Novice writers Bo Zenga and Chuck Wilson join second-time director, Jessy Terrero, to create this visually entertaining and often funny spoof which gleefully revisits the same airspace covered in Airplane. The jokes range from packaged to fresh, but the most engaging aspect of the comedy is the fun the cast is clearly having on the set.

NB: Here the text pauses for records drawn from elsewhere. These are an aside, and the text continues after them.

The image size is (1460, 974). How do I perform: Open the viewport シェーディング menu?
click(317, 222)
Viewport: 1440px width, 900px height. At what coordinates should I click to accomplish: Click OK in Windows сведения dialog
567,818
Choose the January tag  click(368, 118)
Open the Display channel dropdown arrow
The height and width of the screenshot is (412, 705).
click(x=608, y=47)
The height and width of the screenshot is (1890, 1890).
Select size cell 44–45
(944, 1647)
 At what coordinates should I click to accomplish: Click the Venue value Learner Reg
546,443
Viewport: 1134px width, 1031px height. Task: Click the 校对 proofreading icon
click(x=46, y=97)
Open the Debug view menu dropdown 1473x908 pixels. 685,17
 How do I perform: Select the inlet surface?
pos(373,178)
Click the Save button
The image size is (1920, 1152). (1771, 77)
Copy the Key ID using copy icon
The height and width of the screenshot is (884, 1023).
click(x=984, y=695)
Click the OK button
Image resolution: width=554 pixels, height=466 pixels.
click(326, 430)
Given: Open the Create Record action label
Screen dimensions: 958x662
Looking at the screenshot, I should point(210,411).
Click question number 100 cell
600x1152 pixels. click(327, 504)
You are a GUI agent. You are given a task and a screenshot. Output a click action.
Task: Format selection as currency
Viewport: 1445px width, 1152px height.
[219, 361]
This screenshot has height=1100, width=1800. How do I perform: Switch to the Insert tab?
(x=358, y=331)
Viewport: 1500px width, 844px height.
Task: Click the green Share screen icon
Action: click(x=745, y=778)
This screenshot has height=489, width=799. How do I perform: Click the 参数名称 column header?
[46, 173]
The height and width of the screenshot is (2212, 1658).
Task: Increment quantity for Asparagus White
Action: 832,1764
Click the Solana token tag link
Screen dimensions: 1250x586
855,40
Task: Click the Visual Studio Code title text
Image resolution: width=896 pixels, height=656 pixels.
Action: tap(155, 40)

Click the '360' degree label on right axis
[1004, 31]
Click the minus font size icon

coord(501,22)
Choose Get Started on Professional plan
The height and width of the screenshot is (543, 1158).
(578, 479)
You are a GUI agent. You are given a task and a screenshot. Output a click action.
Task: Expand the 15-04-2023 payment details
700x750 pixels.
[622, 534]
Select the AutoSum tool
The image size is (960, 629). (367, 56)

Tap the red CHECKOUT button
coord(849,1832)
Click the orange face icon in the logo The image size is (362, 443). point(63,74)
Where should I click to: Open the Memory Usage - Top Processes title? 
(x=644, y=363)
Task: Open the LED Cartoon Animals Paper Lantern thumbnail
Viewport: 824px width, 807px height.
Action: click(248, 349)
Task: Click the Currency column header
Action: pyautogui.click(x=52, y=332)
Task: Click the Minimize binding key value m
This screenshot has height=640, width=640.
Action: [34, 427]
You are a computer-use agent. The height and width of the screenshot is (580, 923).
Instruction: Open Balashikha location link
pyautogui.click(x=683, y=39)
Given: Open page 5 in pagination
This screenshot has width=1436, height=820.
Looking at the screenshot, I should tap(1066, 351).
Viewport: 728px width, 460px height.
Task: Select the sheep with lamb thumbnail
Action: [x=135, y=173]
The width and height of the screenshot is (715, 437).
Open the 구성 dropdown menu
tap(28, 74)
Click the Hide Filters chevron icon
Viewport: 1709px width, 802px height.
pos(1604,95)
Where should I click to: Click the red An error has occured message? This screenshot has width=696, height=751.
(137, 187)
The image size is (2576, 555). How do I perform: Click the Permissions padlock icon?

Parents should know that this movie has a great deal of vulgar humor and crude material that may be offensive to some audiences. They should be very cautious in determining whether it is appropriate for their families. There is a thin line walked in this movie between breaking down stereotypes with humor and perpetuating them to get a cheap laugh, and this movie crosses over that line several times. The movie includes strong, frequent profanity, with just about all references to women are the b-word and all men are referred to by the n-word. The treatment of the movie’s gay character is a lip-sticked caricature, the target — not the source — of punch lines. There is a high level of very explicit sexual humor throughout the film. Sexual acts are described in great detail, and a frolicking couple attempt to have sex in every area of the plane. Characters partake of drugs, drink heavily to drown sorrows, and refer to “playa” lifestyles in nothing but positive terms.

On the other hand, Nashawn’s decision to do give something back to the community and to take responsibility for his actions is an important theme of the movie.

Families should discuss how some of the other characters respond to his decisions and how the other characters do or do not take responsibility themselves. Families could choose five different characters and discuss the stereotypes that they represent, in particular how these caricature might limit how we see the person as a whole. Also, what value does humor have in this movie for tackling issues that are difficult to discuss?

Families that enjoy this movie should rent its inspiration, Airplane, which has mature comic themes in addition to plenty of easy laughs. For those looking for more intelligent comedy similarly focused on urban humor, Barbershop is an excellent choice. Also, Undercover Brother is recommended for families looking for a good spoof movie.